• **TASK REQUIREMENTS**
Starting with the line that has "The letter J" in the records below and ending with the line that has "Sacavém (238, 748)", output those lines exactly and nothing more; omit the pictures.

• **ENTRIES SUPPLIED**
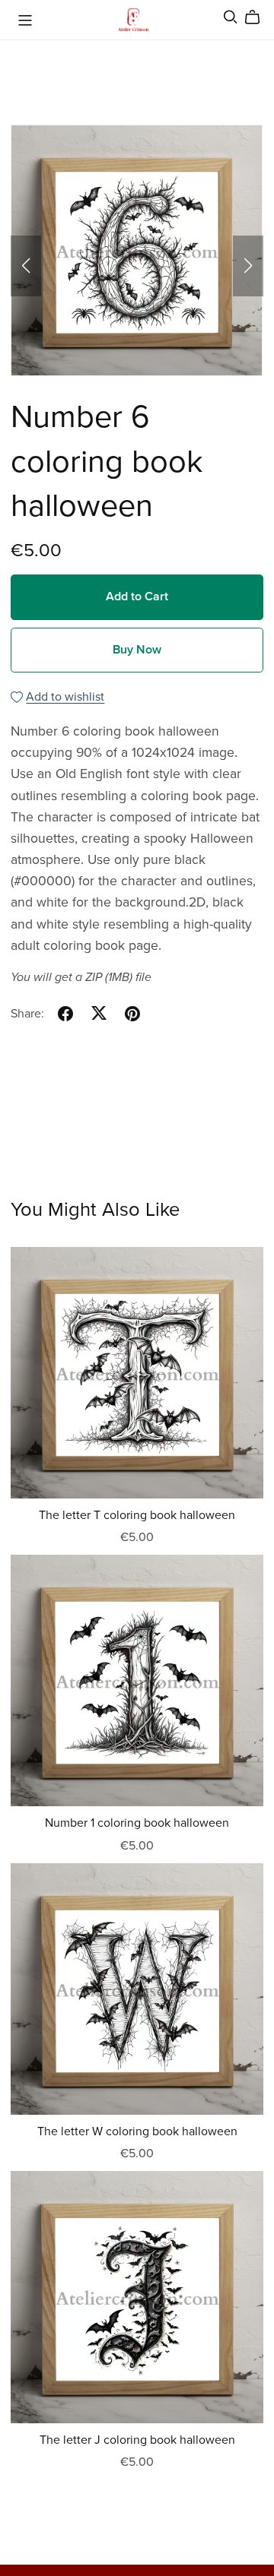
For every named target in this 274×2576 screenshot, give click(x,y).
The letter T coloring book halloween (137, 1515)
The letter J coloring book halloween (137, 2440)
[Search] (230, 17)
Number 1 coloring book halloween (137, 1823)
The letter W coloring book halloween (137, 2131)
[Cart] (258, 17)
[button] (26, 266)
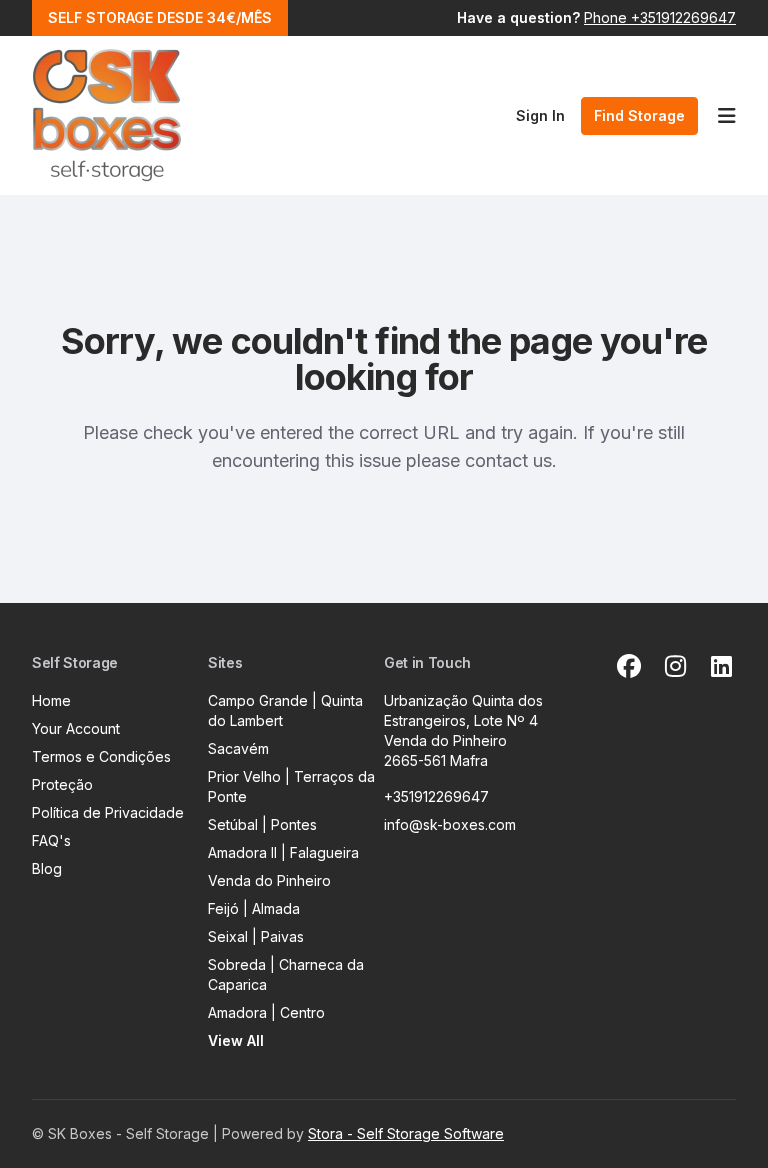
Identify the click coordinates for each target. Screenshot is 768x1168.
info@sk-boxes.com (450, 824)
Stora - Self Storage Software (406, 1133)
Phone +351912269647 (660, 17)
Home (51, 700)
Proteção (62, 784)
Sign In (540, 115)
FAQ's (51, 840)
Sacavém (238, 748)
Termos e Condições (101, 756)
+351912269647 (436, 796)
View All (236, 1040)
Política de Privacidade (108, 812)
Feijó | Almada (254, 908)
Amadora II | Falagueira (283, 852)
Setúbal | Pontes (262, 824)
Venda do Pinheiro (269, 880)
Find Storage (639, 115)
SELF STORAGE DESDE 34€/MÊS (160, 17)
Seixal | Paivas (256, 936)
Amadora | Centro (266, 1012)
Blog (47, 868)
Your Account (76, 728)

• **EXERCISE OUTPUT**
The letter J coloring book halloween (137, 2440)
[Search] (230, 17)
Number 1 coloring book halloween (137, 1823)
The letter W coloring book halloween (137, 2131)
[Cart] (258, 17)
[button] (26, 266)
Identify the click coordinates for each target. Screenshot is 768x1168.
info@sk-boxes.com (450, 824)
Stora - Self Storage Software (406, 1133)
Phone +351912269647 (660, 17)
Home (51, 700)
Proteção (62, 784)
Sign In (540, 115)
FAQ's (51, 840)
Sacavém (238, 748)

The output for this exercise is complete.